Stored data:
Start of Block

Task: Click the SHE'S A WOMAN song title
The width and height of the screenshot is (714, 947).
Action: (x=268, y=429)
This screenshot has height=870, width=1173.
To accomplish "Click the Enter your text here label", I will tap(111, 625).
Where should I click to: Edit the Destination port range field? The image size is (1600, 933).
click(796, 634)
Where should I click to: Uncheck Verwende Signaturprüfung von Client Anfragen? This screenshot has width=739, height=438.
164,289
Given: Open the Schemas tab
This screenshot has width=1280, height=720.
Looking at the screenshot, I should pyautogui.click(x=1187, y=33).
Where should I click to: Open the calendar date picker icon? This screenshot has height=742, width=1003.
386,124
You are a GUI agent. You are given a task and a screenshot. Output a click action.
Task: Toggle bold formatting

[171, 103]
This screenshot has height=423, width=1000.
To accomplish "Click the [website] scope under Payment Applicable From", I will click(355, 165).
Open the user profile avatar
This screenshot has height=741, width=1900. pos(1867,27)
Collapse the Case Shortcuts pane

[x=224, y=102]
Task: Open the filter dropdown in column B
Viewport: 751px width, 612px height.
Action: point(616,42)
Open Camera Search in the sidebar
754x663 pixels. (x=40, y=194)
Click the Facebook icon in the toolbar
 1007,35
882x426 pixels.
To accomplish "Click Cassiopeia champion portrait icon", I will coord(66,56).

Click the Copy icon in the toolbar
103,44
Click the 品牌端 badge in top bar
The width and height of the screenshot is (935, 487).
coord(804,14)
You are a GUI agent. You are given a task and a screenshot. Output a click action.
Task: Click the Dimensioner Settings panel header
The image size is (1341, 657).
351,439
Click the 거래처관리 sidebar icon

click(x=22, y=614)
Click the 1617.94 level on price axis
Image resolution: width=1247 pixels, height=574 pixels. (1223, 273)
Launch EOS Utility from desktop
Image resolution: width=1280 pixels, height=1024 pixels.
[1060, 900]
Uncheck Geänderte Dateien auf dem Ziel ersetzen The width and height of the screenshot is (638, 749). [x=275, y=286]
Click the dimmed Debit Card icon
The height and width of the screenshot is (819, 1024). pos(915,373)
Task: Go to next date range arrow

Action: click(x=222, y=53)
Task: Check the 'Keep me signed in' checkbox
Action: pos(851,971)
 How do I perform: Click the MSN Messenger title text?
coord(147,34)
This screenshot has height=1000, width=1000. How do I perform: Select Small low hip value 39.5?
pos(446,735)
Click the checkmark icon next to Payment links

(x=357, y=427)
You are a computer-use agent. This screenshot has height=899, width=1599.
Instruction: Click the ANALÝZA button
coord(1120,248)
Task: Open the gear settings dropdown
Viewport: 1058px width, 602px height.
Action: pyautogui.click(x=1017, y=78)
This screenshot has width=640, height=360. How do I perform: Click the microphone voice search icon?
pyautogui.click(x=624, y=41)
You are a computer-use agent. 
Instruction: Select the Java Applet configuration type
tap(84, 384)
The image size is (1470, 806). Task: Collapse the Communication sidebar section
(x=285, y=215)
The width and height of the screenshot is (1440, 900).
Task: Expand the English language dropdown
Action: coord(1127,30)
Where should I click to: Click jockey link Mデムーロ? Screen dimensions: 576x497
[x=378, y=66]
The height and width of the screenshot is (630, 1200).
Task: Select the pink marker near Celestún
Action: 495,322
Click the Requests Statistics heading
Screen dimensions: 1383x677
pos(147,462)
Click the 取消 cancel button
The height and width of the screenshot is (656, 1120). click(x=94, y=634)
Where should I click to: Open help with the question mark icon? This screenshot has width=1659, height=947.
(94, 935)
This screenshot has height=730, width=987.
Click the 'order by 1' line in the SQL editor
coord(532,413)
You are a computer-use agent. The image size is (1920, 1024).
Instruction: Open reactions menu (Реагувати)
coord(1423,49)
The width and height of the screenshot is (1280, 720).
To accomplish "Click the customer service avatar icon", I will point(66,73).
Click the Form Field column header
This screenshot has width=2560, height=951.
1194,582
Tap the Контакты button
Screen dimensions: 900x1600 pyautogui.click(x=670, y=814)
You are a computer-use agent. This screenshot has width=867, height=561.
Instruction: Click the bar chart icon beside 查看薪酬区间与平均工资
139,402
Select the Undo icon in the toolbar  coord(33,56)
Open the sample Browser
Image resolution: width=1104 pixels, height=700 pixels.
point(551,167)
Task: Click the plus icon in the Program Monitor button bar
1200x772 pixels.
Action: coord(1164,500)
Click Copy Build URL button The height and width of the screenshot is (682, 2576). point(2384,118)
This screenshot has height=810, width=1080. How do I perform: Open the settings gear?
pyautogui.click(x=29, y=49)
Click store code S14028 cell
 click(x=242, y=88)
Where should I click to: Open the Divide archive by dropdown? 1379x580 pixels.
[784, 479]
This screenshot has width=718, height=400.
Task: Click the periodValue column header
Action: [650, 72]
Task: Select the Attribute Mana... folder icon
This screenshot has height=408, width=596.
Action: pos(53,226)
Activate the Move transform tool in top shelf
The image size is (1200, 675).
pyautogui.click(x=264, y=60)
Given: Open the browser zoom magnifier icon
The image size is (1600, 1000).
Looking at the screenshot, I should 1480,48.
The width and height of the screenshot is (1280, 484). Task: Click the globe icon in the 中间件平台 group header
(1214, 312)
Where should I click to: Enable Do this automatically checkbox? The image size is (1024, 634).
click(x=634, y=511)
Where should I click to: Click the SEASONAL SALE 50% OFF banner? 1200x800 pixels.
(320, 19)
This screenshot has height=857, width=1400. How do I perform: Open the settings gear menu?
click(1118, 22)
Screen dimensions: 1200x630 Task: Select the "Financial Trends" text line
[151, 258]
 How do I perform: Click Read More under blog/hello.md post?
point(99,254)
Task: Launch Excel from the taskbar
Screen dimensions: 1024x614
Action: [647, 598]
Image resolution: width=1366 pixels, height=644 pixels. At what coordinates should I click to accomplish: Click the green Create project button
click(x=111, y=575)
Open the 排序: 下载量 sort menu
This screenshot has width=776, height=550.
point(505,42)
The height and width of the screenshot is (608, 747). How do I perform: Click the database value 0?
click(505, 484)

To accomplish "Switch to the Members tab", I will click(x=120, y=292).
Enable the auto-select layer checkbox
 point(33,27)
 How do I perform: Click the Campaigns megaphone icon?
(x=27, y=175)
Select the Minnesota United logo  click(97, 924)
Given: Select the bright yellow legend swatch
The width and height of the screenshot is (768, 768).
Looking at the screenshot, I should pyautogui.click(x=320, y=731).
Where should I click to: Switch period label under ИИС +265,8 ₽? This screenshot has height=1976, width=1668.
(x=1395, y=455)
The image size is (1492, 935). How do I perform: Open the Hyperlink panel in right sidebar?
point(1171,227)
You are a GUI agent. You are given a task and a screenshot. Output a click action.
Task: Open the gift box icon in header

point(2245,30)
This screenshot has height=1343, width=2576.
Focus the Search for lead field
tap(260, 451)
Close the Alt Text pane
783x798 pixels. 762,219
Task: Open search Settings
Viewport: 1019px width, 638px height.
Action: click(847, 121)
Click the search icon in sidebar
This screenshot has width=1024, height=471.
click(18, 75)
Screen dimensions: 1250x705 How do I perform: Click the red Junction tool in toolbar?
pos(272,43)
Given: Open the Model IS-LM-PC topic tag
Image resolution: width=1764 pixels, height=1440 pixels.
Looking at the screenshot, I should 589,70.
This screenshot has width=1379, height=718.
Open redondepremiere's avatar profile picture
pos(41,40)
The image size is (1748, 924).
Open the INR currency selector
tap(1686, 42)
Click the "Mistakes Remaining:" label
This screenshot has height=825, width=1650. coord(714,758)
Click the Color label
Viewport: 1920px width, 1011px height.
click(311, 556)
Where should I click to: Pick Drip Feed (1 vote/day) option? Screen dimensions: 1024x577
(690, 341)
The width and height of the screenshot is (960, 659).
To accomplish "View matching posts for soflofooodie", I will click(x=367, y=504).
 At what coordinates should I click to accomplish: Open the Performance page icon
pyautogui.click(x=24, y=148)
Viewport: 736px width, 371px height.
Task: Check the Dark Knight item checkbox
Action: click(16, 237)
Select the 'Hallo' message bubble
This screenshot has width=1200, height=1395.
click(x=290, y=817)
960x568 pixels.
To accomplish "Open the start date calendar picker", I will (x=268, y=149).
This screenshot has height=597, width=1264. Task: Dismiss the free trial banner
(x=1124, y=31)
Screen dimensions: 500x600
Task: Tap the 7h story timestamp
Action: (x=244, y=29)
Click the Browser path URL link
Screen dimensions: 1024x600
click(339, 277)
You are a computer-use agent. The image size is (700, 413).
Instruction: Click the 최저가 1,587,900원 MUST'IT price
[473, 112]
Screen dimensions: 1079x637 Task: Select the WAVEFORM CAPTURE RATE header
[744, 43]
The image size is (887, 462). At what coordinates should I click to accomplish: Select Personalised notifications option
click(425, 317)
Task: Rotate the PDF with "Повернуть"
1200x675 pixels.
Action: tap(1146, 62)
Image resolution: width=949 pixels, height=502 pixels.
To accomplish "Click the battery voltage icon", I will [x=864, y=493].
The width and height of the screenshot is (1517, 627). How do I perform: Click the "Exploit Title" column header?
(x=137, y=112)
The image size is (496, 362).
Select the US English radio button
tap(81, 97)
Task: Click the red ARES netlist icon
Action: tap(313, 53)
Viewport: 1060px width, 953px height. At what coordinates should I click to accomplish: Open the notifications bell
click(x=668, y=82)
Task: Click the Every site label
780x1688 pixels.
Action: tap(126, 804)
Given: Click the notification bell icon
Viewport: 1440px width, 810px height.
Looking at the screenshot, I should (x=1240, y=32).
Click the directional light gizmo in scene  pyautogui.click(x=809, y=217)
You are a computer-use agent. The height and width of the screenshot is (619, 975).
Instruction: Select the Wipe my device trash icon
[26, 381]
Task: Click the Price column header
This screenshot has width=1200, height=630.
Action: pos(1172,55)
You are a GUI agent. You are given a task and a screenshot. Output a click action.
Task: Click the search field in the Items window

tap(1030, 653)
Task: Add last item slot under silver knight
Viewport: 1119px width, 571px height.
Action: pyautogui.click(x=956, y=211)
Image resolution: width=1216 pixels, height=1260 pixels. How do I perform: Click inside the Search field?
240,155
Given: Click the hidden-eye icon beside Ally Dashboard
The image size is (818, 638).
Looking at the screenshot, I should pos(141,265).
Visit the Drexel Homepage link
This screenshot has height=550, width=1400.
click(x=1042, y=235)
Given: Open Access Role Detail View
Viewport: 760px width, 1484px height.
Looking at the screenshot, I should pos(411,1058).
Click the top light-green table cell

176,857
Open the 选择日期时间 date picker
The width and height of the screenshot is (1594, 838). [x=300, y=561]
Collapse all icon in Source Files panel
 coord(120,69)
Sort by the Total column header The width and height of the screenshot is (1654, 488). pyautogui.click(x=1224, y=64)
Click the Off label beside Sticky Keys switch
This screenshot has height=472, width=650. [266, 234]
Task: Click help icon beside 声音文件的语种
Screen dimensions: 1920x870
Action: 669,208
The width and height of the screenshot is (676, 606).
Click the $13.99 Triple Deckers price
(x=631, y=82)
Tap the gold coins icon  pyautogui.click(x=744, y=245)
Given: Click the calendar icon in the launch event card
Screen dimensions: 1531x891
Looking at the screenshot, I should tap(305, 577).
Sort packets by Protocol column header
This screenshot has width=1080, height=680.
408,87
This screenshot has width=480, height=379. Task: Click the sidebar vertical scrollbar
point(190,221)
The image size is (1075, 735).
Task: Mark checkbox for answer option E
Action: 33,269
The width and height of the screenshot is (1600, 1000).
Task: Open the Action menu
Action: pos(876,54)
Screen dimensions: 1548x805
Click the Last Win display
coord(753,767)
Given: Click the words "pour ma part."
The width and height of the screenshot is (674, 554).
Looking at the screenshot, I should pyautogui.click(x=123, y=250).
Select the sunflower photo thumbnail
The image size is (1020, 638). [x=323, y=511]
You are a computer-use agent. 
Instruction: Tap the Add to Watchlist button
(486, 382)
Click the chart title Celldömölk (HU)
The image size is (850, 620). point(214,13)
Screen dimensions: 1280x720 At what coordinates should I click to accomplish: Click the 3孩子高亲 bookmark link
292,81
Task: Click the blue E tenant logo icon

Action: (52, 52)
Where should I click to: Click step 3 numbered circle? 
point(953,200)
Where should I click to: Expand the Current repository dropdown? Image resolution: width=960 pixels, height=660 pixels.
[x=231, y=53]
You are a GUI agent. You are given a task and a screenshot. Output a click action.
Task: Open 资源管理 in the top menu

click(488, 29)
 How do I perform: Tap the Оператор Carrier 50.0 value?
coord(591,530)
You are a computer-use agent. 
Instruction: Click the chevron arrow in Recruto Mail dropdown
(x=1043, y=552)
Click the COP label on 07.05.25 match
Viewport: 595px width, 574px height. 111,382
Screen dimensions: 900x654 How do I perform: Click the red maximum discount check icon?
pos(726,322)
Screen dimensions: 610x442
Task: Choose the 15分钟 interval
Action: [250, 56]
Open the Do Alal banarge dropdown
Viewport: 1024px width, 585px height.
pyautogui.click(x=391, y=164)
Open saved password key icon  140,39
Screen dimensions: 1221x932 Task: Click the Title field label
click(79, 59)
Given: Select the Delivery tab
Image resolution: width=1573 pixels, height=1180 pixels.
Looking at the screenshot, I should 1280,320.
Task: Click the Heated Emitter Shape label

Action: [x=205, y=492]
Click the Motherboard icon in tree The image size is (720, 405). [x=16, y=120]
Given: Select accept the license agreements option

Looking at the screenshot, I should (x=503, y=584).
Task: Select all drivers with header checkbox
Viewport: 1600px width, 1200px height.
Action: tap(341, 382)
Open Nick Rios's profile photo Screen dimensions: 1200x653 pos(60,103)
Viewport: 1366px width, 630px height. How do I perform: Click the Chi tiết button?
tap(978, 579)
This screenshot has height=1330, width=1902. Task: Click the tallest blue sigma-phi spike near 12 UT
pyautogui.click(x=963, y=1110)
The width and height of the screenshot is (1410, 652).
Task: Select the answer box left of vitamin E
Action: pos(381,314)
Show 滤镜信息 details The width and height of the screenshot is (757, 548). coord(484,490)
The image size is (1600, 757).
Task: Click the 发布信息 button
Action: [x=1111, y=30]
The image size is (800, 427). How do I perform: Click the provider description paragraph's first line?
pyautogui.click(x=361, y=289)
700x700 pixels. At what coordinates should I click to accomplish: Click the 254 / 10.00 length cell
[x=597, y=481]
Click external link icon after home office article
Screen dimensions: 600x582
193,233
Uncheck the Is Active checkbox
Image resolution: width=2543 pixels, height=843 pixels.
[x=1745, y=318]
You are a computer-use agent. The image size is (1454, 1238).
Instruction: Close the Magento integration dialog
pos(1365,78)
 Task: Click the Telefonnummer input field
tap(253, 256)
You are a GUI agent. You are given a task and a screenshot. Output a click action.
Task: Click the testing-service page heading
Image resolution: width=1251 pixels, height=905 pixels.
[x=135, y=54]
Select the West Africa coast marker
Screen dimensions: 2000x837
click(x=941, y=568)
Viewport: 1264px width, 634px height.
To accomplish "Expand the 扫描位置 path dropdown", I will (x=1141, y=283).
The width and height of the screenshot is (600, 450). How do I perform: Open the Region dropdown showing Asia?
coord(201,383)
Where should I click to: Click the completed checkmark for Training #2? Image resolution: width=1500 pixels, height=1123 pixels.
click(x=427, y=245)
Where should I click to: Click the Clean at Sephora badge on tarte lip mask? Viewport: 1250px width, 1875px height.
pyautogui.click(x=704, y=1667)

End of Block

### Required work
From the first line of the data through the line with "Given: Open the Schemas tab", quote each line exactly and add nothing else.

### Output of the exercise
Task: Click the SHE'S A WOMAN song title
The width and height of the screenshot is (714, 947).
Action: (x=268, y=429)
This screenshot has height=870, width=1173.
To accomplish "Click the Enter your text here label", I will tap(111, 625).
Where should I click to: Edit the Destination port range field? The image size is (1600, 933).
click(796, 634)
Where should I click to: Uncheck Verwende Signaturprüfung von Client Anfragen? This screenshot has width=739, height=438.
164,289
Given: Open the Schemas tab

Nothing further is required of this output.